Task brief. The expected output is an exact copy of the lines from the one containing "Click the results list vertical scrollbar" to the final line below, minus any pictures.

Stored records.
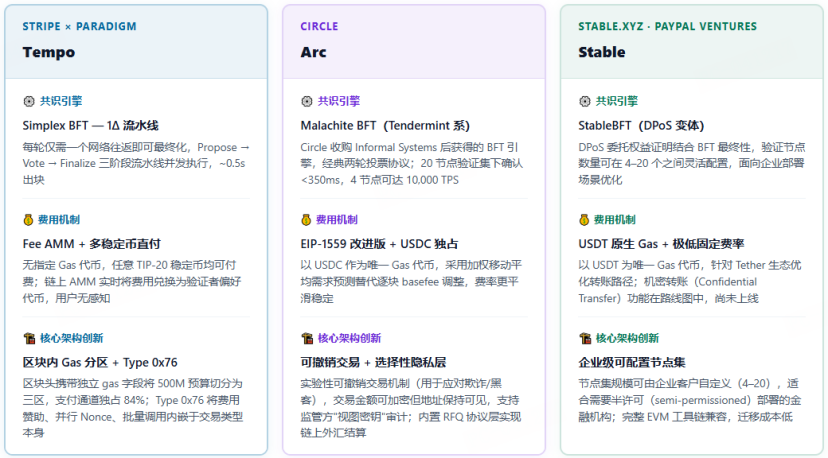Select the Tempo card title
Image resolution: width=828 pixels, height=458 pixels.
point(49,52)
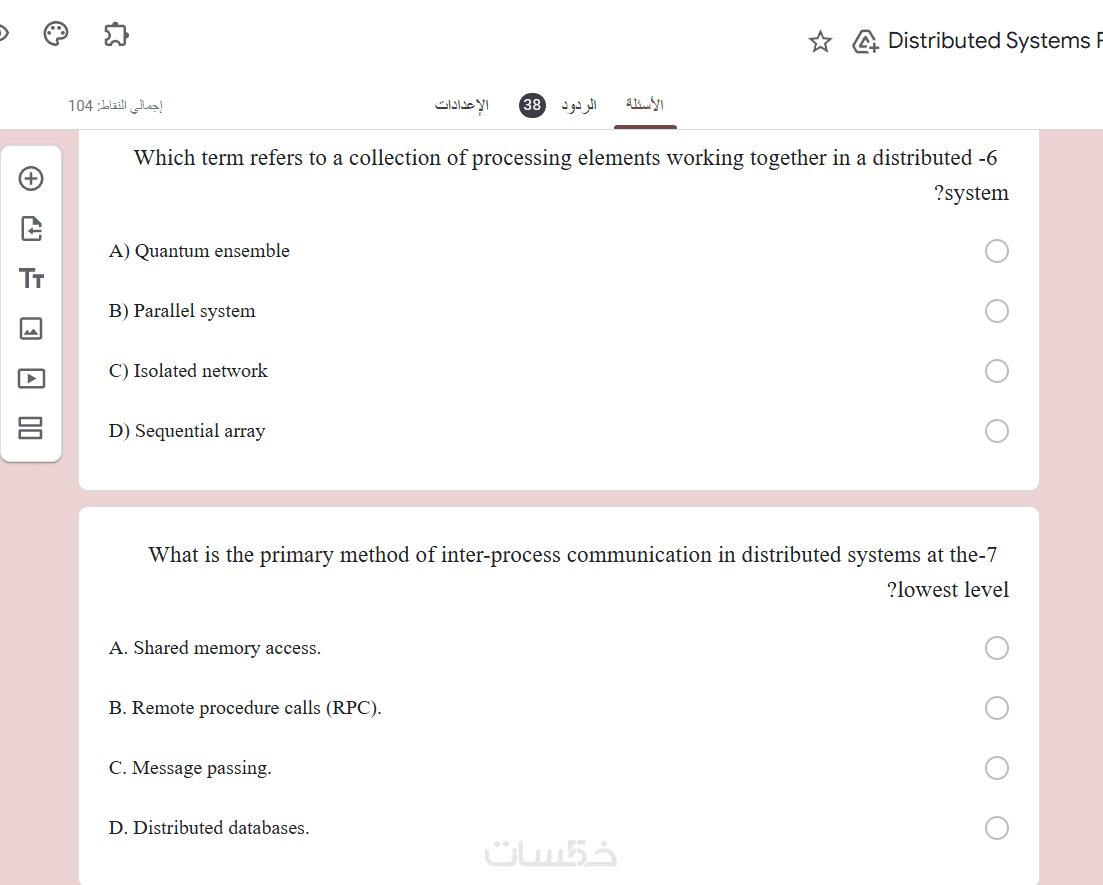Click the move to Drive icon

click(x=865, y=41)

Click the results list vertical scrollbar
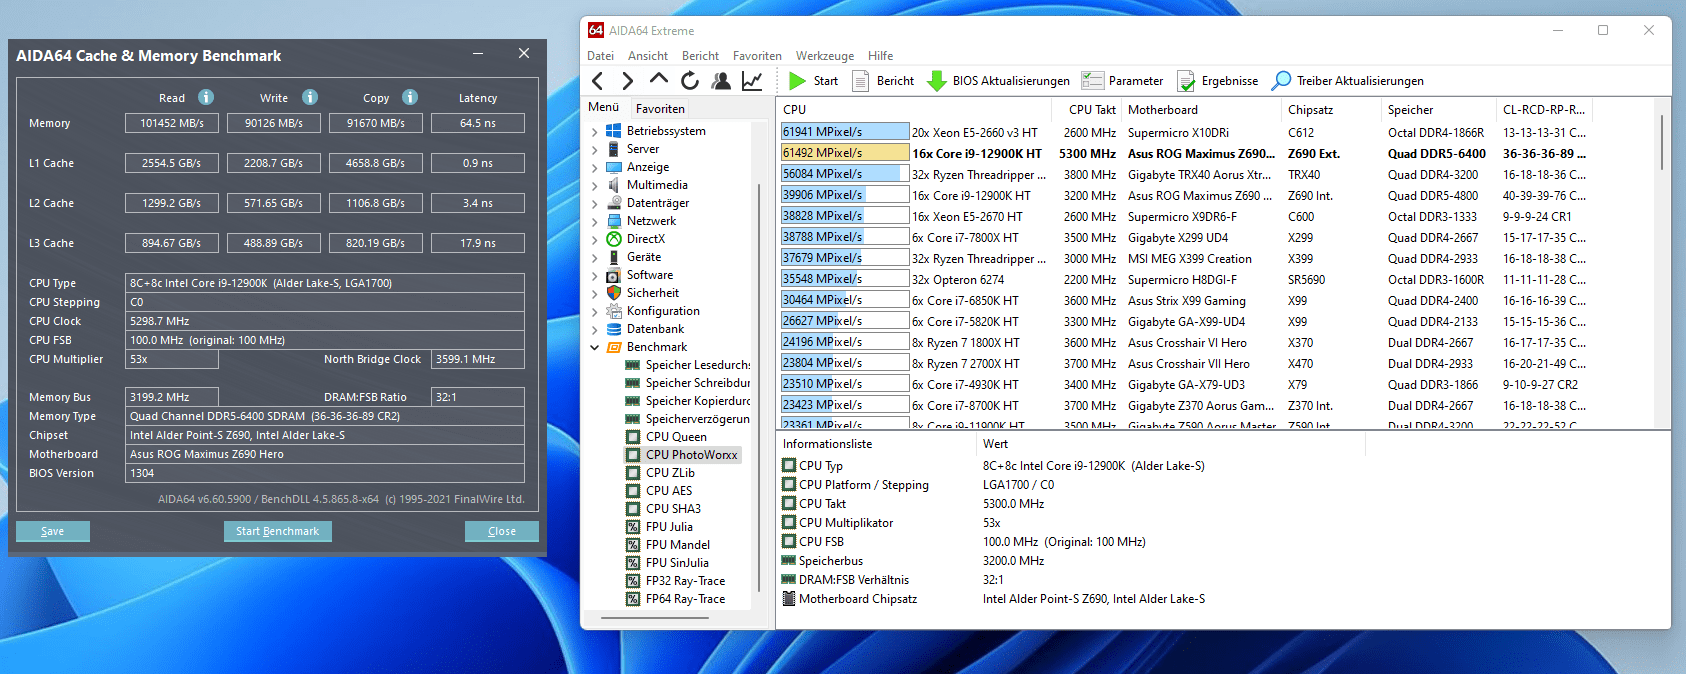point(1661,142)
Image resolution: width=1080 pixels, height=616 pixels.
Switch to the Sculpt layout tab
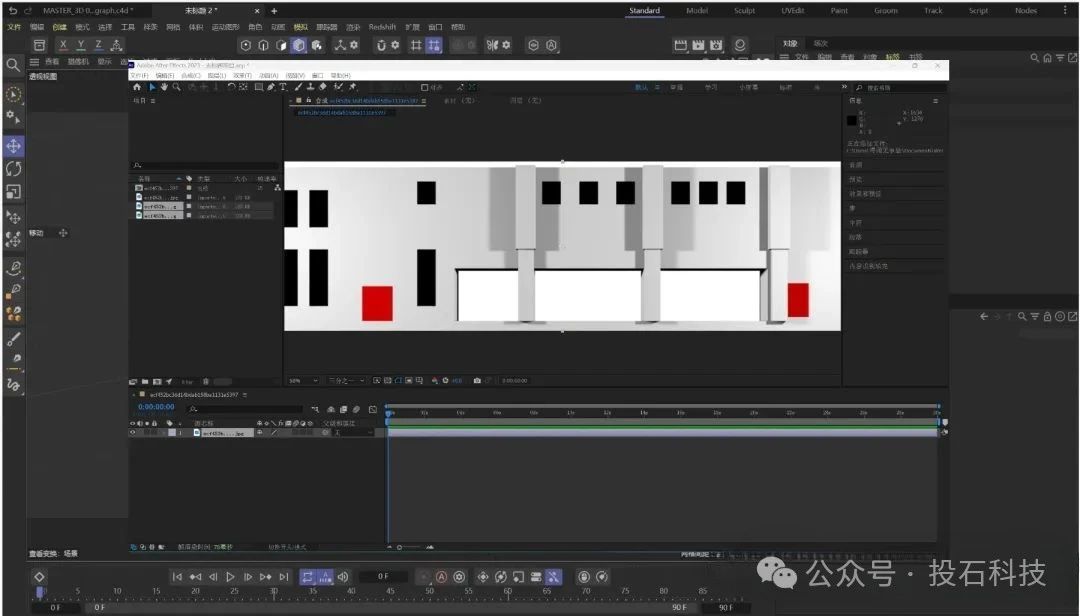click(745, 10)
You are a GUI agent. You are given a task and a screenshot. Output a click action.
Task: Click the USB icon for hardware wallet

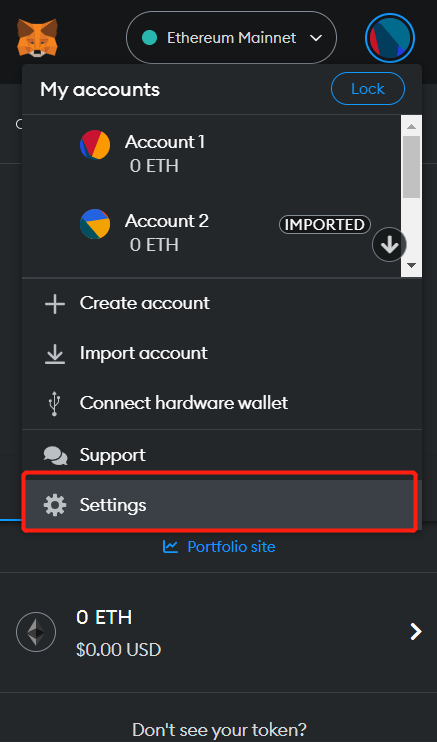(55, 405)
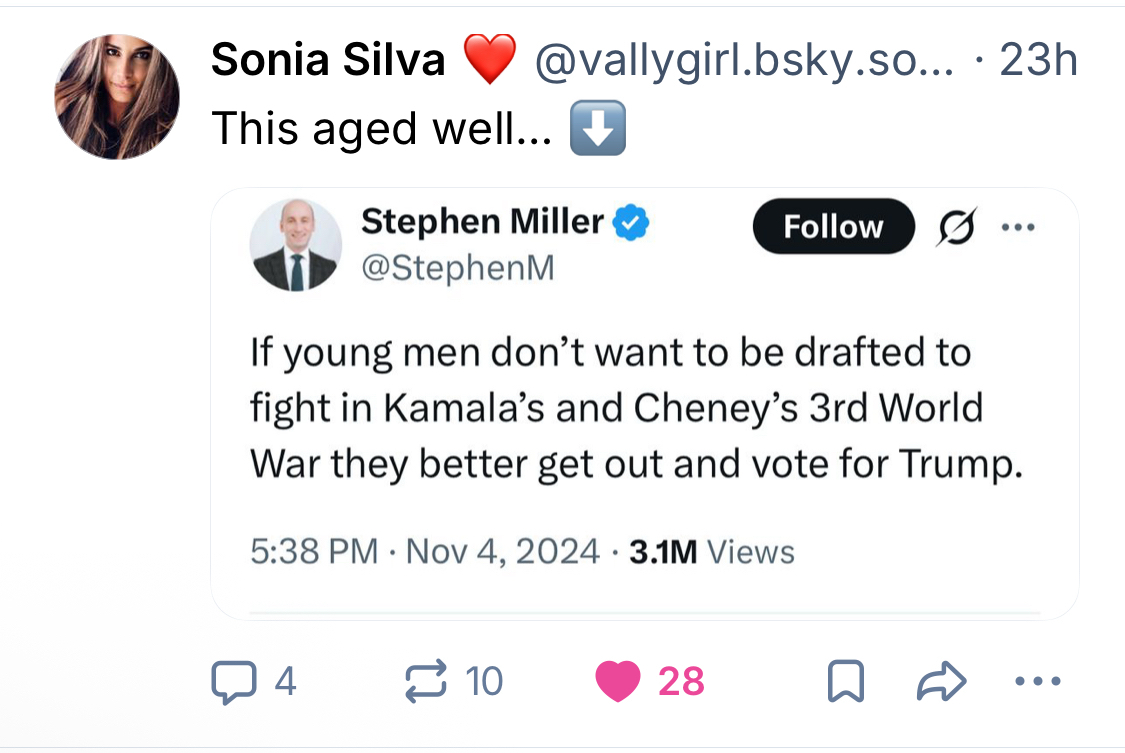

Solution.
Click the results list vertical scrollbar
point(1661,142)
Image resolution: width=1080 pixels, height=616 pixels.
Switch to the Sculpt layout tab
click(745, 10)
You are a GUI agent. You are given a task and a screenshot. Output a click action.
Task: Click the USB icon for hardware wallet

(55, 405)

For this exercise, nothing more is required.